_Excerpt to read:_
»»
3D mammogram latest tool in fight against breast cancer
Article Date: Apr 3, 2013
Lakeside Gets Breakthrough Technology
With almost a quarter of a million women expected to be diagnosed with invasive breast cancer in 2013, Alegent Creighton Health is the only health system in the area to offer the latest screening tool in the fight against breast cancer.
One new study of more than 12,600 women published in Radiology found a 40 percent increase in the detection or identification of invasive cancers with 3D mammography. There was also a drastic reduction in false positives, so fewer women had to be called back for suspicious-looking findings that turn out to be benign.
"The Next Generation"
"This is probably the next generation in mammography," says Katie Mendlick, M.D. The new technology is available exclusively at Alegent Creighton Health Lakeside Hospital and is part of Alegent Creighton Health's continuum of breast care for women—which includes physician exams, 2D mammograms, MRIs, and gammograms.
3D mammography uses high-powered computing to convert up to 15 digital breast images into a stack of very thin layers or slices—building what is essentially a three-dimensional mammogram. A woman's breast will be under compression while the x-ray arm of the machine makes a quick arc over the breast, taking a series of images at a number of angles.
Radiologists can then examine the breast layer by layer and the tissue a millimeter at a time, instead of from the 2-D mammogram's bird's eye view. Dr. Mendlick says this latest advance in breast care allows doctors to "look in between overlapping tissue" and improve their cancer detection rate. "This means a lot for our patients. It shows Alegent Creighton Health's commitment. We were the first to get it—a leader in the region, especially with regard to breast cancer."
Patients who should consider the 3D technology: (1) those who are high risk and previously had breast cancer; (2) patients with a lump; (3) patients with "dense" breasts, as diagnosed by their physician; and (4) those with a family history of breast cancer.
Under FDA guidelines, the 3D test has to be performed in combination with a 2-D mammogram but Dr. Mendlick says the patient "will not notice a difference" and radiation levels are still safely below the American College of Radiology guidelines. The test is so new Dr.Mendlick says insurance companies do not pick up the cost yet.
««
_What is needed:_
Write a continuation of the article on 3D mammography at Lakeside Hospital, starting after its final sentence. The listing that comes next is separate material and has no connection to the article on 3D mammography.

_Data records:_
»»
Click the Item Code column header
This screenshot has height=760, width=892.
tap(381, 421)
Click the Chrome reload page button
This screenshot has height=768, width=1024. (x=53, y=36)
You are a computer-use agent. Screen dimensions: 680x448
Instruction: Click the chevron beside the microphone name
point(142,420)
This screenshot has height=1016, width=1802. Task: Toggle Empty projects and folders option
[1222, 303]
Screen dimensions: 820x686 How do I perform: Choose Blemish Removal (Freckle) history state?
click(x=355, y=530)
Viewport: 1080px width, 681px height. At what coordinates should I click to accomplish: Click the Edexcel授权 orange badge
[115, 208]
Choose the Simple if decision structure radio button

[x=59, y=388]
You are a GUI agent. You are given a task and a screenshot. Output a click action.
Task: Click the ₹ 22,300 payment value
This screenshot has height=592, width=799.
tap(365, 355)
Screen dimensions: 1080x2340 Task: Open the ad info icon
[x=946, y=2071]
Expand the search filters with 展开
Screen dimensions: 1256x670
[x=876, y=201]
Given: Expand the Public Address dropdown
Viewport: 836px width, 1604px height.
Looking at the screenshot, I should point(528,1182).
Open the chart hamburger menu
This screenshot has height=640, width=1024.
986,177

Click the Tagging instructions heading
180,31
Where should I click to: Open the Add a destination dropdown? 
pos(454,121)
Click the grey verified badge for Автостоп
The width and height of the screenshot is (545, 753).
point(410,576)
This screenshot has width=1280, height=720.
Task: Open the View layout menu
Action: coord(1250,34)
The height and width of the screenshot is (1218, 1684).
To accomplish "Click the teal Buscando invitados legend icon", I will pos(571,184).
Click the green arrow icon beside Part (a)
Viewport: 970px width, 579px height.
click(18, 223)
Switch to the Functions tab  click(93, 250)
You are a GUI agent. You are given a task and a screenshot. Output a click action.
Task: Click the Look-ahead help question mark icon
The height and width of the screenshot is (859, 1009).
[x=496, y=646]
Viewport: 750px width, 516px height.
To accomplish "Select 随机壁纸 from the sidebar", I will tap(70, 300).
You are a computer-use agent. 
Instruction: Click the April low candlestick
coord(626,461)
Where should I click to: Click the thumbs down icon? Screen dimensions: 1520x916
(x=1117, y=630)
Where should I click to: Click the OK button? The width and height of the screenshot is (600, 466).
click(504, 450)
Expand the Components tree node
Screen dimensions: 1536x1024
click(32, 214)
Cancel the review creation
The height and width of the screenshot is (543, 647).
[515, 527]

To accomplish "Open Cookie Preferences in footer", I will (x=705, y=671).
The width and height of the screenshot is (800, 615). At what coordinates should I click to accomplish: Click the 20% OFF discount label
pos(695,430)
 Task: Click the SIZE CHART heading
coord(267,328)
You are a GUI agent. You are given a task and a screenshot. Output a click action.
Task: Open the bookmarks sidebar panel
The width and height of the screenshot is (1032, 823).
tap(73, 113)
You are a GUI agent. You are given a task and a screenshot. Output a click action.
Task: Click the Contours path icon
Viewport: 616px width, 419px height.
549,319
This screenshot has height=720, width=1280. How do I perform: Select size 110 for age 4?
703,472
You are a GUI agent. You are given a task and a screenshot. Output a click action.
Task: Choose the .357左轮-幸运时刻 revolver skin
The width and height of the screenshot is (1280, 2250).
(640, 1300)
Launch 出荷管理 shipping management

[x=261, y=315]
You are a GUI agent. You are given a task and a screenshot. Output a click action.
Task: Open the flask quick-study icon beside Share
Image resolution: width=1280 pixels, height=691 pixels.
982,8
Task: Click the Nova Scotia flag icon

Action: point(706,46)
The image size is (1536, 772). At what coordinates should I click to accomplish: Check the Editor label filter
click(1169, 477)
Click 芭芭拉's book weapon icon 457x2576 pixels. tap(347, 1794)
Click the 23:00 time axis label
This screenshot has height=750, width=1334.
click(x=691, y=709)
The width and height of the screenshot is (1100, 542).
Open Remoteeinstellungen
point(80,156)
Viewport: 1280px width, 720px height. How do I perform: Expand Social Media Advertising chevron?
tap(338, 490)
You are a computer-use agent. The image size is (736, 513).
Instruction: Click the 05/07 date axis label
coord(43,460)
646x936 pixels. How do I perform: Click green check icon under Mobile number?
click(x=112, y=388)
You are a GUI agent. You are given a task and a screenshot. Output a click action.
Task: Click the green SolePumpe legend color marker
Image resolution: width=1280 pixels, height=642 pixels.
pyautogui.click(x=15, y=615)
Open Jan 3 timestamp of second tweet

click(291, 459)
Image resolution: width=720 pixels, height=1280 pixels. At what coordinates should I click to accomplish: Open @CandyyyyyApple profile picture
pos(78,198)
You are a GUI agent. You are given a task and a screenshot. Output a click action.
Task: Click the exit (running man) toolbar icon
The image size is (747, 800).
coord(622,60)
««
_Expected answer:_
At this time it is expect that private healthcare insurance, Nebraska Medicaid and Medicare will not pay the additional fees for the new 3D technology. The patient's insurance will be billed for the traditional digital mammogram, but there may be an additional charge of $75 for adding the 3D tomosynthesis technology.
The testing will be available at Lakeside Hospital beginning in mid-March.
Dr. Mendlick says the technology should reduce the number of "callbacks"—where women have to return for follow-up tests after a suspicious first finding--by 30 to 40 percent. "That takes away a lot of the anxiety."
3D mammography has proven so popular—there are only 140 machines in the United States so far—that Dr. Mendlick says hospitals frequently order a second. She says the nearest 3D equipment is in Des Moines and in St. Louis. "There isn't any one perfect technique but we're getting closer. This is our goal—to detect breast cancer early."
Alegent Creighton Health's Continuum of Care
Dr. Mendlick with 3D Mammography Machine
Lakeside Hospital had another first in 2006—the first digital 2-D mammogram for Omaha, which has largely replaced screen film. Dr. Mendlick says digital 2-D is considered the "gold standard" today and works well for most women. The American Cancer Society recommends an annual mammogram starting at age 40.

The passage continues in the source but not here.